:: What to work on ::
Output all entries precisely and leave out the pictures.

:: Data for this exercise ::
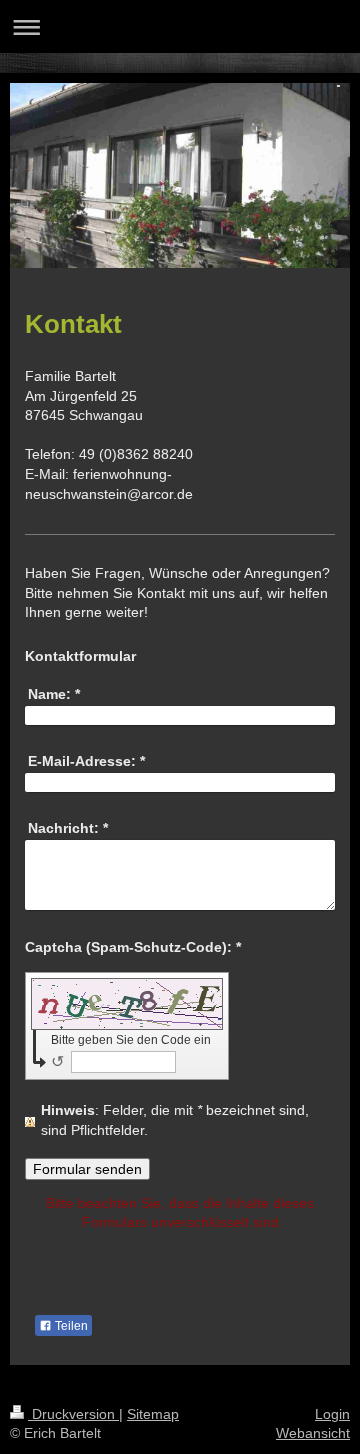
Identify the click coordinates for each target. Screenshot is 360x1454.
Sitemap (153, 1414)
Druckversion (73, 1414)
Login (332, 1414)
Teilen (70, 1326)
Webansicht (313, 1433)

:: Task result ::
Identify the click coordinates for each target. Screenshot is 360x1454.
Sitemap (153, 1414)
Druckversion (73, 1414)
Login (332, 1414)
Teilen (70, 1326)
Webansicht (313, 1433)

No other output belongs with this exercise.